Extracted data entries
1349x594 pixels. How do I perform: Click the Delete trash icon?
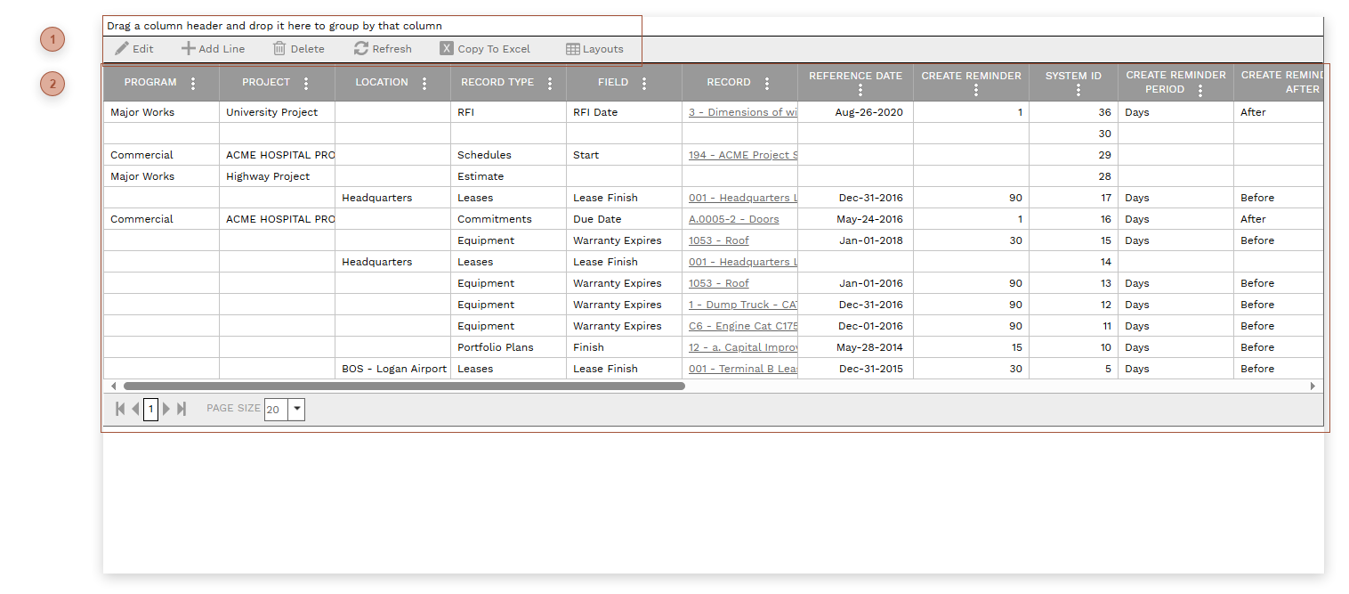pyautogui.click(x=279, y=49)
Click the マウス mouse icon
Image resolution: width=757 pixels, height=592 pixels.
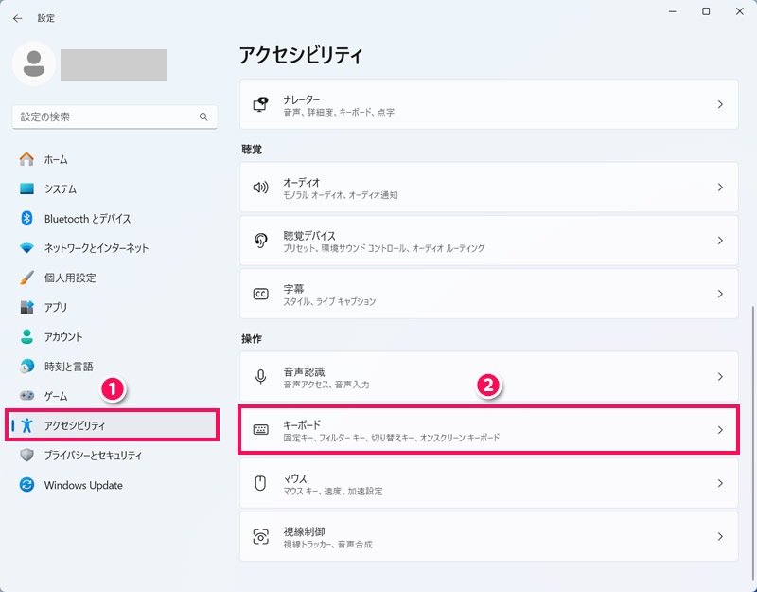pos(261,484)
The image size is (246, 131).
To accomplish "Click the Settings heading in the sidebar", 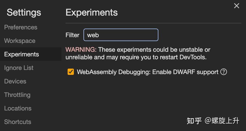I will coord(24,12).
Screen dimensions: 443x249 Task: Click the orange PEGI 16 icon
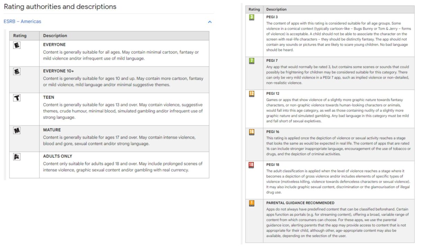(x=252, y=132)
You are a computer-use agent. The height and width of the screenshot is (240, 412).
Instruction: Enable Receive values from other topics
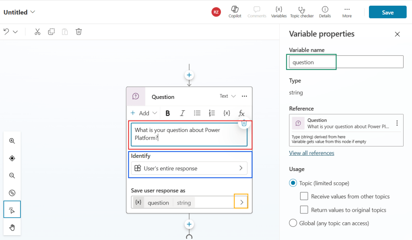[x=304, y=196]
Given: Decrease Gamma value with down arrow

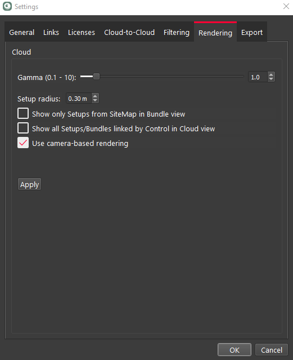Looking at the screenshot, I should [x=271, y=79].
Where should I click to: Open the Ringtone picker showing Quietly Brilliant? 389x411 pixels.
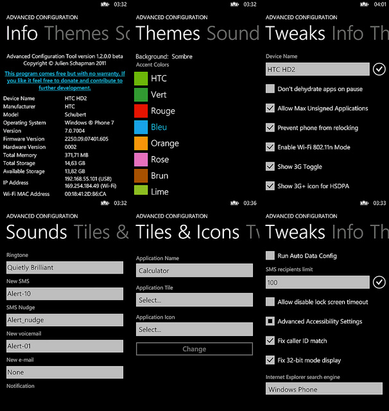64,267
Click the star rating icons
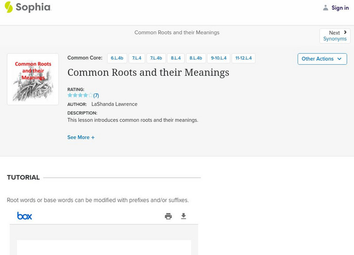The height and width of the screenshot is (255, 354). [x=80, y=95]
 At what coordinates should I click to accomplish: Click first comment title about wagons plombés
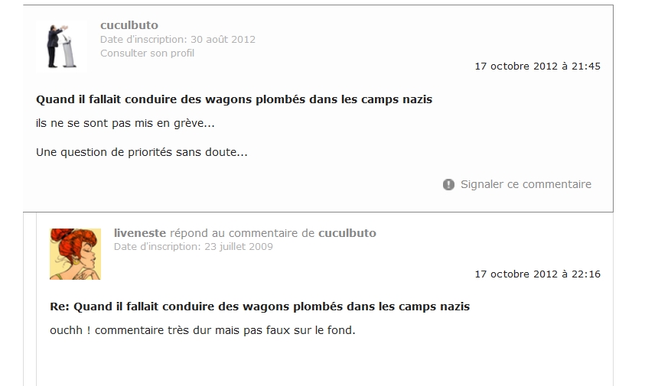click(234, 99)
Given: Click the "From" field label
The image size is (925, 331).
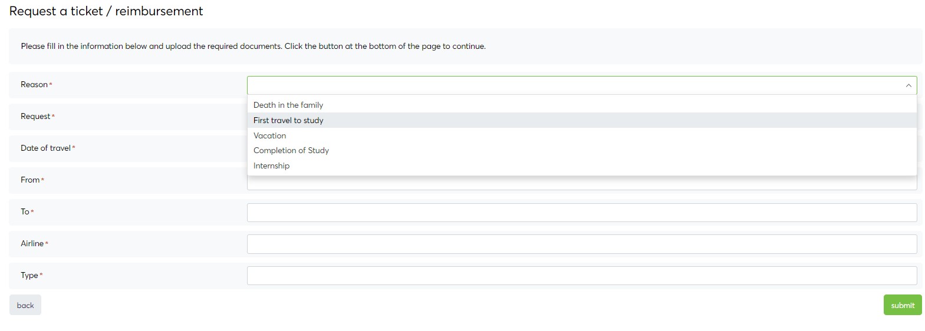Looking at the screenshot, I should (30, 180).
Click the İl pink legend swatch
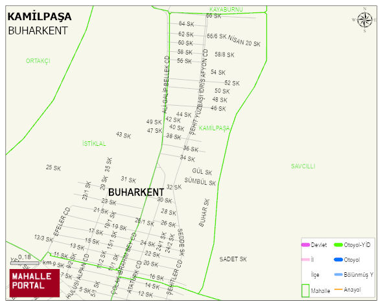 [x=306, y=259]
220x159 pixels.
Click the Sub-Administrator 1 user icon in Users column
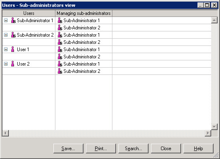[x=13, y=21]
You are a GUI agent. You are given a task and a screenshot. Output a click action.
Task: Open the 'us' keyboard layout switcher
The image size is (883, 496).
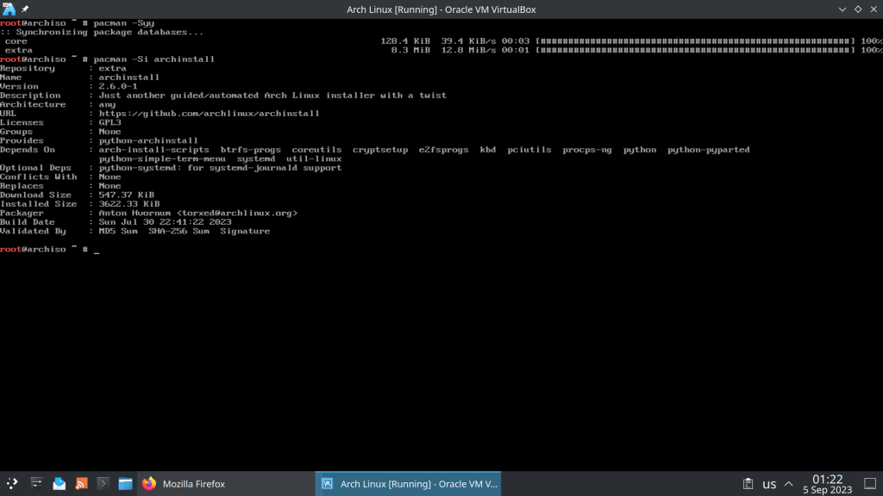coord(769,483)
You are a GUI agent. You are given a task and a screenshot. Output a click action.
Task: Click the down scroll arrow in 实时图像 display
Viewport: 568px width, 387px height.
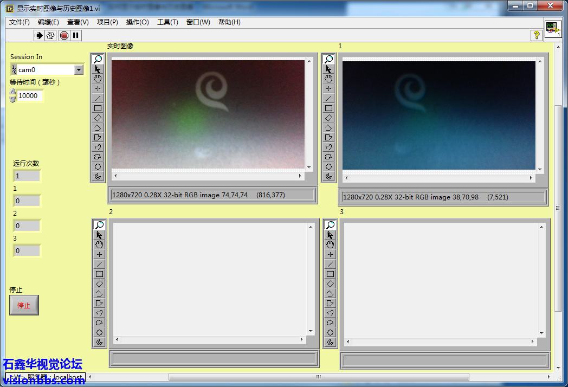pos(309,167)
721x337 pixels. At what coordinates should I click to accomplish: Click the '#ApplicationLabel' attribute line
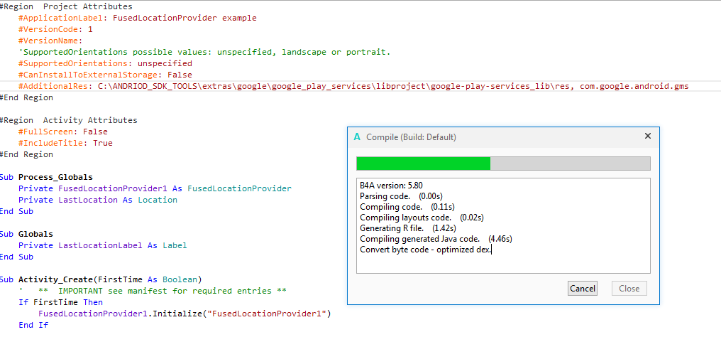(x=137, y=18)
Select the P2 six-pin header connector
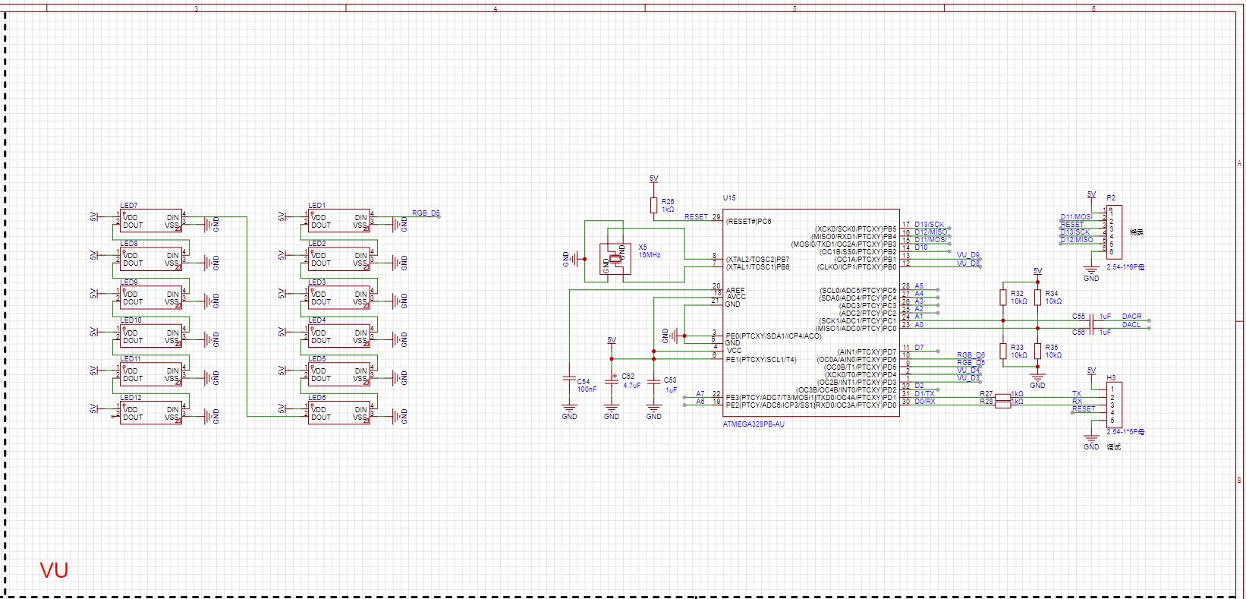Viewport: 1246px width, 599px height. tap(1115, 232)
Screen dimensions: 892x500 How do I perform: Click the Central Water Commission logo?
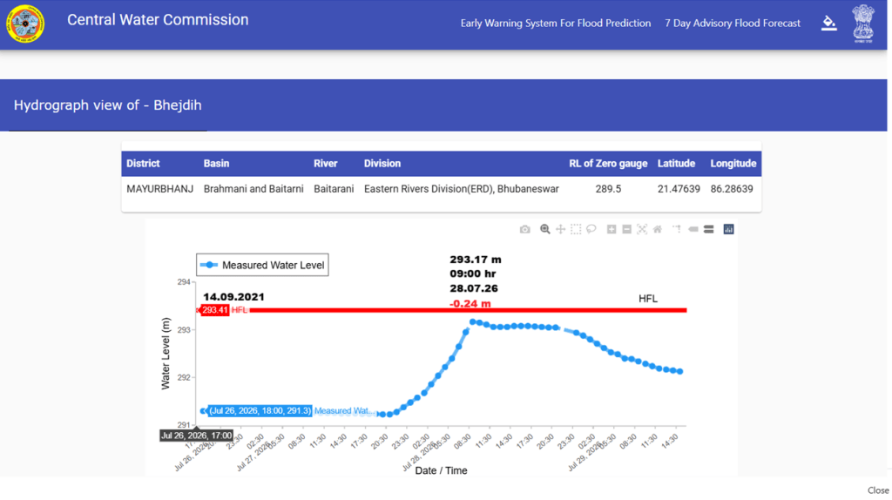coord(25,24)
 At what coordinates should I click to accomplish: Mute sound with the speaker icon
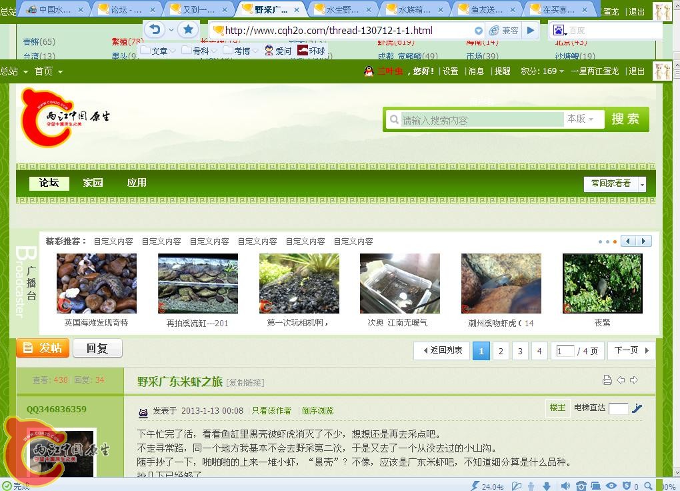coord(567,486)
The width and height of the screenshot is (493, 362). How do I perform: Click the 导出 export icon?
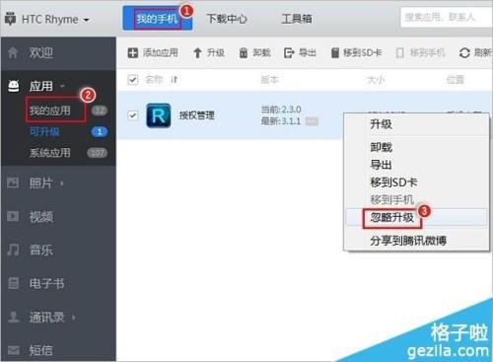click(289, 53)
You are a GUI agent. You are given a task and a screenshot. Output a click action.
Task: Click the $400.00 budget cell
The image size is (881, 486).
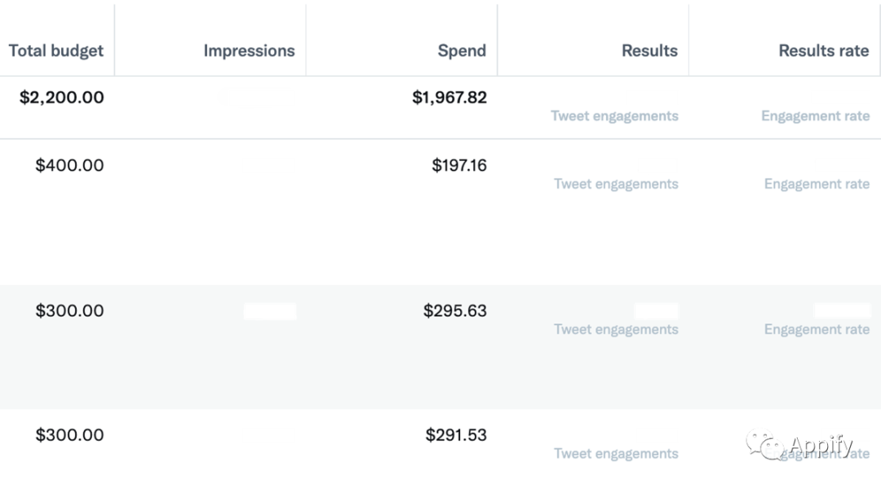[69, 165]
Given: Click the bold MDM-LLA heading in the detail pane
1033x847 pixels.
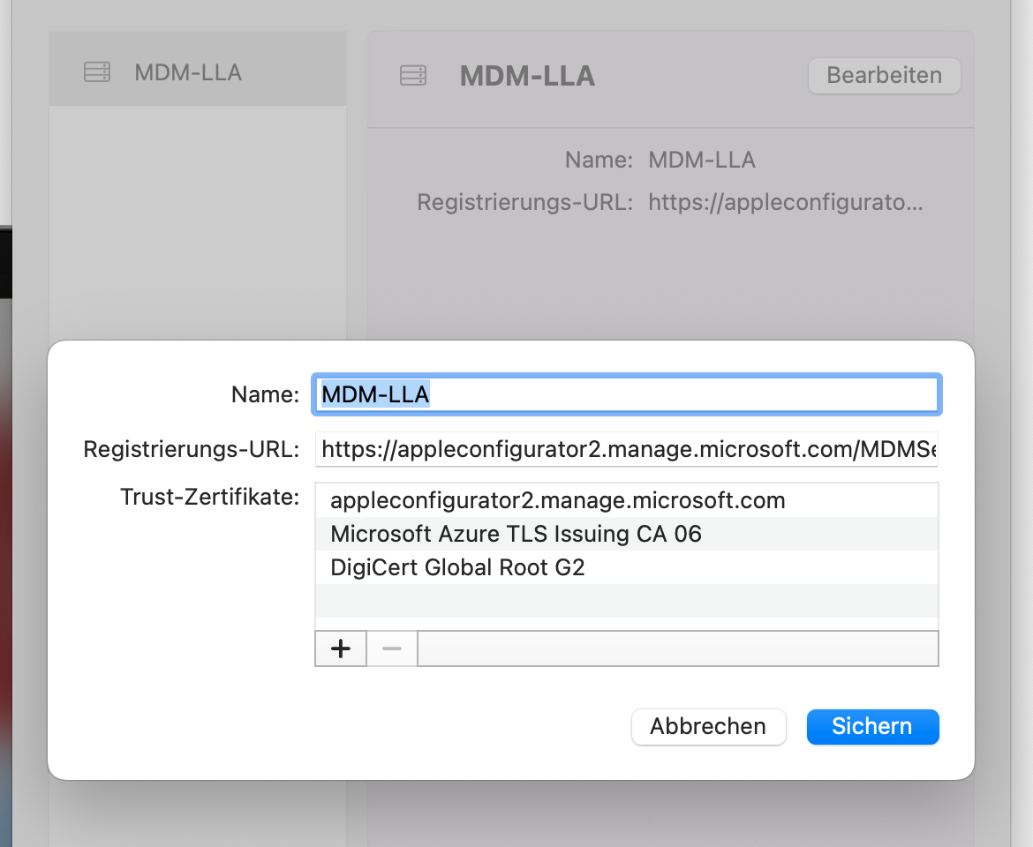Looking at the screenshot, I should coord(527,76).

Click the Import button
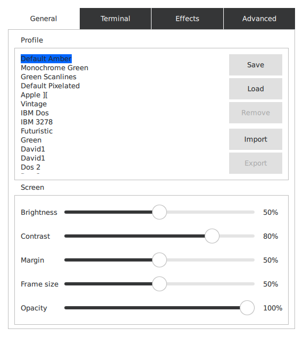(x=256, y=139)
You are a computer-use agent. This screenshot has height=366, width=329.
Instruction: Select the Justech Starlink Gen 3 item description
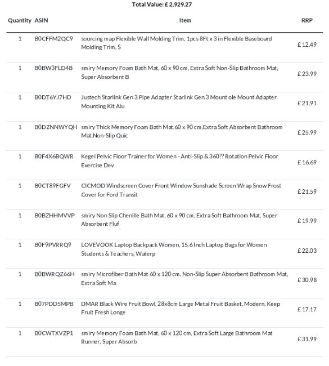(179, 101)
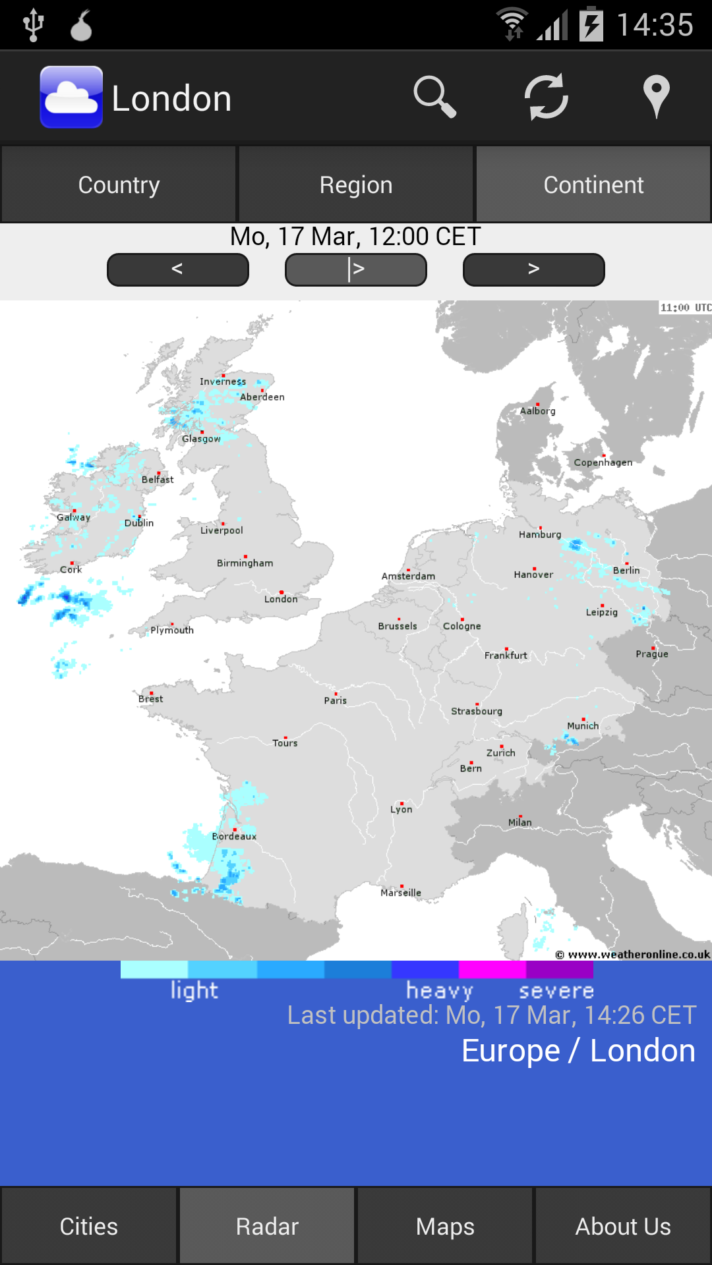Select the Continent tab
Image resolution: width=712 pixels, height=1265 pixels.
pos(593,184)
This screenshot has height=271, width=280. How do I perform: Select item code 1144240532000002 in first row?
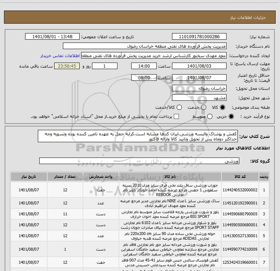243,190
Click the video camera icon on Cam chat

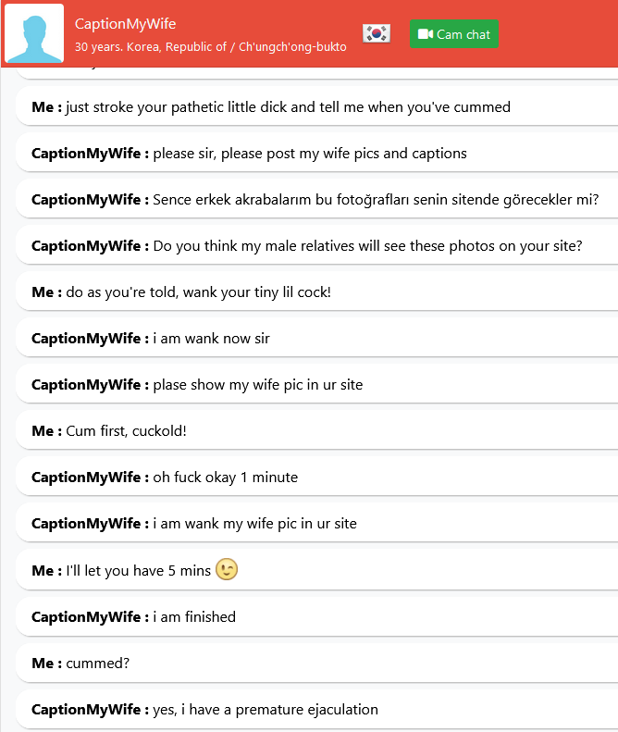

**AIM OF THE TASK**
Look above for the line with "The image size is (883, 496)."; quote it and every line after it, stopping after the line with "You are a computer-use agent. This", exactly, with nothing added and without pictures.

**FINAL ANSWER**
The image size is (883, 496).
coord(769,483)
You are a GUI agent. You are given a task and a screenshot. Output a click action.
Task: Click the down scroll arrow in 实时图像 display
Viewport: 568px width, 387px height.
pos(309,167)
721x337 pixels. At what coordinates should I click to accomplish: Click the '#ApplicationLabel' attribute line
(x=137, y=18)
Select the P2 six-pin header connector
Viewport: 1246px width, 599px height. tap(1115, 232)
Screen dimensions: 892x500 How do I perform: Click the Central Water Commission logo?
coord(25,24)
 At what coordinates should I click to accomplish: Mute sound with the speaker icon
coord(567,486)
The width and height of the screenshot is (493, 362). How do I perform: Click the 导出 export icon?
click(289, 53)
You are a GUI agent. You are given a task and a screenshot. Output a click action.
Task: Click the $400.00 budget cell
The image size is (881, 486).
[69, 165]
Given: Click the bold MDM-LLA heading in the detail pane
1033x847 pixels.
Looking at the screenshot, I should coord(527,76).

Click the Import button
(x=256, y=139)
You are a computer-use agent. This screenshot has height=366, width=329.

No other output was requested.